Feb 13, 2012
IDB’s Caribbean Governors discuss regional opportunities, challenges
At a meeting hosted by the Central Bank of Suriname
BERGENDAL, Suriname – Top economic authorities from the Caribbean region gathered here today to discuss common development opportunities and challenges during the first annual meeting of the Governors of the Inter-American Development Bank’s Caribbean Country Department.
The event, hosted by the Central Bank of Suriname, was held in preparation for the annual meeting of the Board of Governors of the IDB, scheduled to take place in Montevideo, Uruguay, March 16-19.
The IDB is one of the Caribbean region’s leading sources of multilateral financing. Loan approvals for The Bahamas, Barbados, Guyana, Jamaica, Suriname and Trinidad and Tobago reached nearly $900 million last year, while disbursements reached $560 million.
IDB President Luis Alberto Moreno told the governors that the Bank will strive to remain a premier development partner in the region, using its expanded lending capacity and exploring new mechanisms to provide faster access to financing.
Caribbean countries achieved positive economic growth of 2 percent of GDP last year, Moreno noted, but their governments are increasingly worried about the potential impact of festering crises in other parts of the world.

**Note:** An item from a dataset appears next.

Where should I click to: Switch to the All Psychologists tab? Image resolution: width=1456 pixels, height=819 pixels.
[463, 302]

“We meet today in the midst of a complex global setting, full of uncertainties and vulnerabilities,” Moreno said. “The possibility of a new global crisis concerns all of us. Although we are optimistic that the agreements reached in the eurozone will contribute to containing fiscal imbalances and supporting the euro, we are also aware that additional measures and efforts are needed.”
In his remarks, Central Bank of Suriname Governor Gillmore Hoefdraad voiced his region’s concerns, listing many of the pending challenges Caribbean countries face in sectors such as tourism, agriculture and energy, as well as in strengthening their fiscal positions and debt management.

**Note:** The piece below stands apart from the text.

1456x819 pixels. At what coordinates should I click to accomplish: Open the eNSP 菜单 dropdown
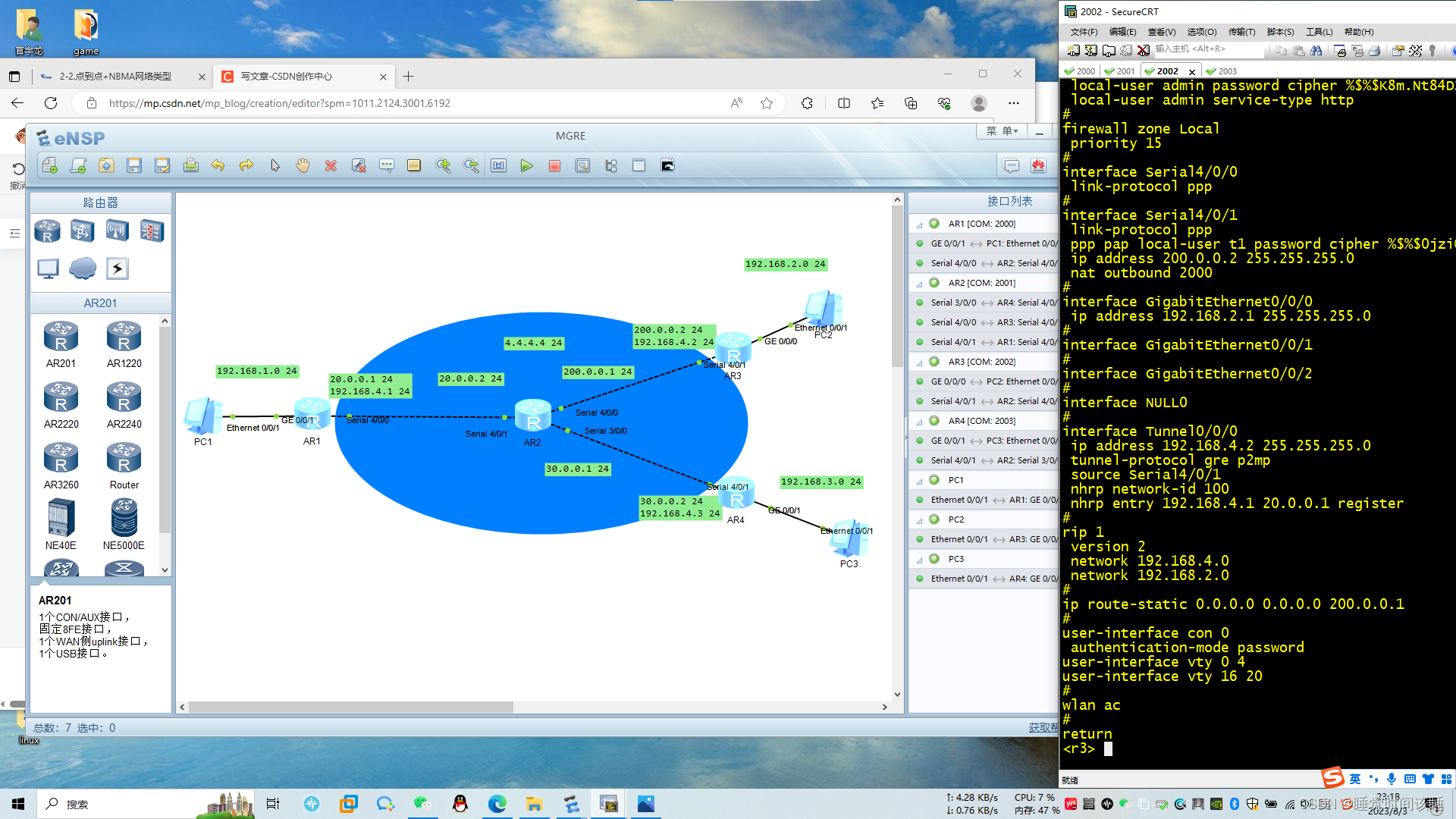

Hoefdraad also called for concrete action on regional integration among Caribbean nations. “We must together find ways to define new economic activities, which will allow our countries to finally get on a sustainable development path,” he said. “This is the time to combine scarce human, financial and natural resources to one common goal: bringing prosperity to our nations.”
The other delegations to the meeting were led by The Bahamas’ Financial Secretary Ehurd Cunningham, Barbados Finance Minister Christopher Sinckler, Guyana Finance Minister Ashni Singh, Jamaica High Commissioner to Trinidad and Tobago Sharon Saunders, Trinidad and Tobago Finance Minister Winston Dookeran, and Caribbean Development Bank President William Warren Smith.

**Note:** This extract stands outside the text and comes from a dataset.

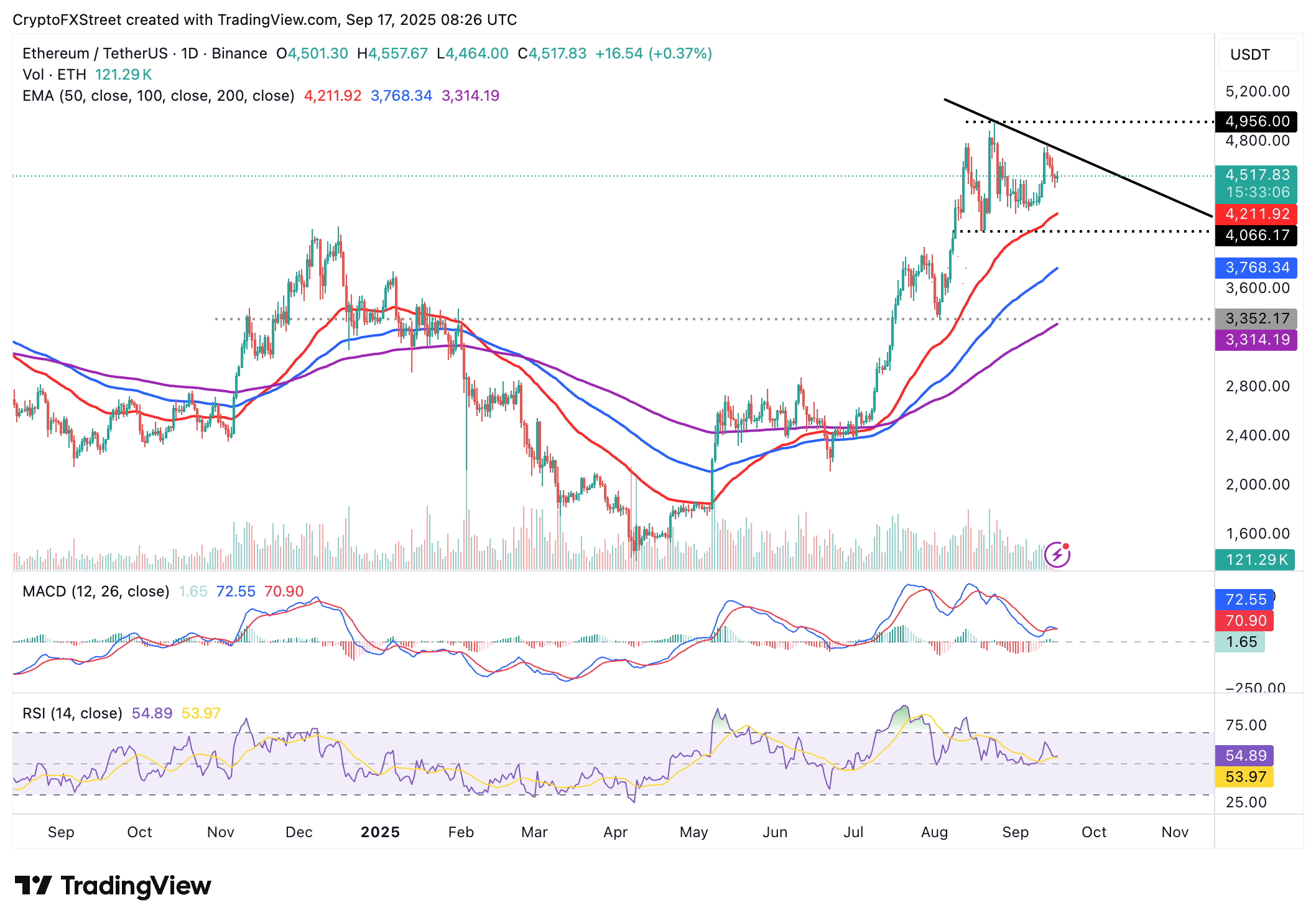
Task: Click the 2025 label on time axis
Action: pyautogui.click(x=380, y=832)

During the governors’ plenary meeting, renowned international economic analyst Nouriel Roubini delivered a special presentation on the global economic outlook and its implications for the Caribbean.
Roubini examined the political and financial risks building up in different parts of the world and their possible evolution during the current year. As small and open economies, Caribbean countries face many sources of vulnerability, he added.
Considering different strategies for economic growth, Roubini highlighted the advantages of investing in human capital development and intensifying trade integration, alternatives successfully followed by East Asia’s most dynamic nations.
The delegations also held bilateral meetings with IDB officials to discuss their national strategies and future lending requirements. During their meeting, Suriname Finance Minister Adelien Wijnerman and Moreno signed the contracts for two loans totaling $20 million to help finance a conditional cash transfers program and a national census and household survey.